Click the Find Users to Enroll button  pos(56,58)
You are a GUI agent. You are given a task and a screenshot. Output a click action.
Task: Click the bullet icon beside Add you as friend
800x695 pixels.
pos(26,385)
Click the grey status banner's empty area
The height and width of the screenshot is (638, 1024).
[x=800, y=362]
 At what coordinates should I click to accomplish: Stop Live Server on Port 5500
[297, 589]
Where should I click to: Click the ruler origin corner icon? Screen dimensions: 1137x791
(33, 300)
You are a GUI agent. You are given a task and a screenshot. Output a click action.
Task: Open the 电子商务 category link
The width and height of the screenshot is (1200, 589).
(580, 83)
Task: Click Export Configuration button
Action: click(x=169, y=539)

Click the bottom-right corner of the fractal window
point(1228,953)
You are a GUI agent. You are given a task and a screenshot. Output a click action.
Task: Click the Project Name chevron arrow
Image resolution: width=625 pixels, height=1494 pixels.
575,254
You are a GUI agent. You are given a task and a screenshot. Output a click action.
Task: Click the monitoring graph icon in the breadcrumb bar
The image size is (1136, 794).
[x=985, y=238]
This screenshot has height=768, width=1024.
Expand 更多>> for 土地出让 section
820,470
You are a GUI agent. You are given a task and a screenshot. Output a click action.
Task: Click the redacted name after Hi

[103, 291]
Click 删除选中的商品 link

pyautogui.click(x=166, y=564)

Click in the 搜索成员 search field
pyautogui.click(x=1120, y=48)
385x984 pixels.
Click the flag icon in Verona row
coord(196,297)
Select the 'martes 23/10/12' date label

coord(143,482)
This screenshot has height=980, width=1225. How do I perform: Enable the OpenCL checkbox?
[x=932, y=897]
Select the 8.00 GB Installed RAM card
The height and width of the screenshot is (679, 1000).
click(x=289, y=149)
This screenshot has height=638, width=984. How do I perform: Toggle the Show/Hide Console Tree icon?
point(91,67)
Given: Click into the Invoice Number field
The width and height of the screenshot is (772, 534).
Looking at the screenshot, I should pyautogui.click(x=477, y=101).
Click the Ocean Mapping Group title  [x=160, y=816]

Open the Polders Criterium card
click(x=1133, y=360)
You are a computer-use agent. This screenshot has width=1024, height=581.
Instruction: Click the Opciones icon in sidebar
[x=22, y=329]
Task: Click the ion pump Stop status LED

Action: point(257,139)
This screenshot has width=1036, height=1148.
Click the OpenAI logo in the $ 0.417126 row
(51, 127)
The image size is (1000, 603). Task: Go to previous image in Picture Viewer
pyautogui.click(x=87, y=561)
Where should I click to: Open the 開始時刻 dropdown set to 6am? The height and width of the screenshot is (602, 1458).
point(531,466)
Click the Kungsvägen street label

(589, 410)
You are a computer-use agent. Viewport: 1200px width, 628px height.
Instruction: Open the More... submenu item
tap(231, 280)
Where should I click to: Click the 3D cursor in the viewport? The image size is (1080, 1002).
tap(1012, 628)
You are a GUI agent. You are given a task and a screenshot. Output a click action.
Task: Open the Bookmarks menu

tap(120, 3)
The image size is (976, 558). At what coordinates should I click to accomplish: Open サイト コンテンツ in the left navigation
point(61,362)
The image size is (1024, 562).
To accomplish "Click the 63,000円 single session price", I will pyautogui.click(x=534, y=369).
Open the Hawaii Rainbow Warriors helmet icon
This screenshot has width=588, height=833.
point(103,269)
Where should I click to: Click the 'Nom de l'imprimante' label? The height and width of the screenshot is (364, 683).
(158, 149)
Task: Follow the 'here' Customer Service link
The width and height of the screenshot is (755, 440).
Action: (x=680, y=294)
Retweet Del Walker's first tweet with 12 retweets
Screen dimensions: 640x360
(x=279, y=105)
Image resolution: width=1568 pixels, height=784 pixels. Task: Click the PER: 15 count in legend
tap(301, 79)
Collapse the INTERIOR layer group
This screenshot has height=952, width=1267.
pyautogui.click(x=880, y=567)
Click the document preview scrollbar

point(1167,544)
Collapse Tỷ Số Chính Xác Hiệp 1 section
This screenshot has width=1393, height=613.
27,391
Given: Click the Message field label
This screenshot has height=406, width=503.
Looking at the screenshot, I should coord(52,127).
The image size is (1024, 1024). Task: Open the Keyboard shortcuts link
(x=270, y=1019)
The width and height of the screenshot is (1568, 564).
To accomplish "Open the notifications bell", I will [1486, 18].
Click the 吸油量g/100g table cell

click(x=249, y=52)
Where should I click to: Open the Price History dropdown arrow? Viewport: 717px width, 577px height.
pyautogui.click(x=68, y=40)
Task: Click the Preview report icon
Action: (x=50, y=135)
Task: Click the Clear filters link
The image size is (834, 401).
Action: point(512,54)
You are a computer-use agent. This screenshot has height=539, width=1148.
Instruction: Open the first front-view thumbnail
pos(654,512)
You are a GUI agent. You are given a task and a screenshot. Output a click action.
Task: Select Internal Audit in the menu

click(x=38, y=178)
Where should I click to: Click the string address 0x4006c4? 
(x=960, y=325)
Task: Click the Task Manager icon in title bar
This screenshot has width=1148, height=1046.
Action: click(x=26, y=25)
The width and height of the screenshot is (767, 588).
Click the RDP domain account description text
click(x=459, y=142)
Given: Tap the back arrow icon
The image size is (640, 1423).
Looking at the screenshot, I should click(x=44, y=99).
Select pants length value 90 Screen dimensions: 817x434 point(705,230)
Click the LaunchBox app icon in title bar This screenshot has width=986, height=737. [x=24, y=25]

*What is needed:* Retype only the lines above between the line with "Where should I click to: Open the Price" and the line with "Select pants length", counting those two lines as well, and keep every character as it is.

*Exercise response:*
Where should I click to: Open the Price History dropdown arrow? Viewport: 717px width, 577px height.
pyautogui.click(x=68, y=40)
Task: Click the Preview report icon
Action: (x=50, y=135)
Task: Click the Clear filters link
The image size is (834, 401).
Action: point(512,54)
You are a computer-use agent. This screenshot has height=539, width=1148.
Instruction: Open the first front-view thumbnail
pos(654,512)
You are a GUI agent. You are given a task and a screenshot. Output a click action.
Task: Select Internal Audit in the menu

click(x=38, y=178)
Where should I click to: Click the string address 0x4006c4? 
(x=960, y=325)
Task: Click the Task Manager icon in title bar
This screenshot has width=1148, height=1046.
Action: click(x=26, y=25)
The width and height of the screenshot is (767, 588).
Click the RDP domain account description text
click(x=459, y=142)
Given: Tap the back arrow icon
The image size is (640, 1423).
Looking at the screenshot, I should click(x=44, y=99).
Select pants length value 90 Screen dimensions: 817x434 point(705,230)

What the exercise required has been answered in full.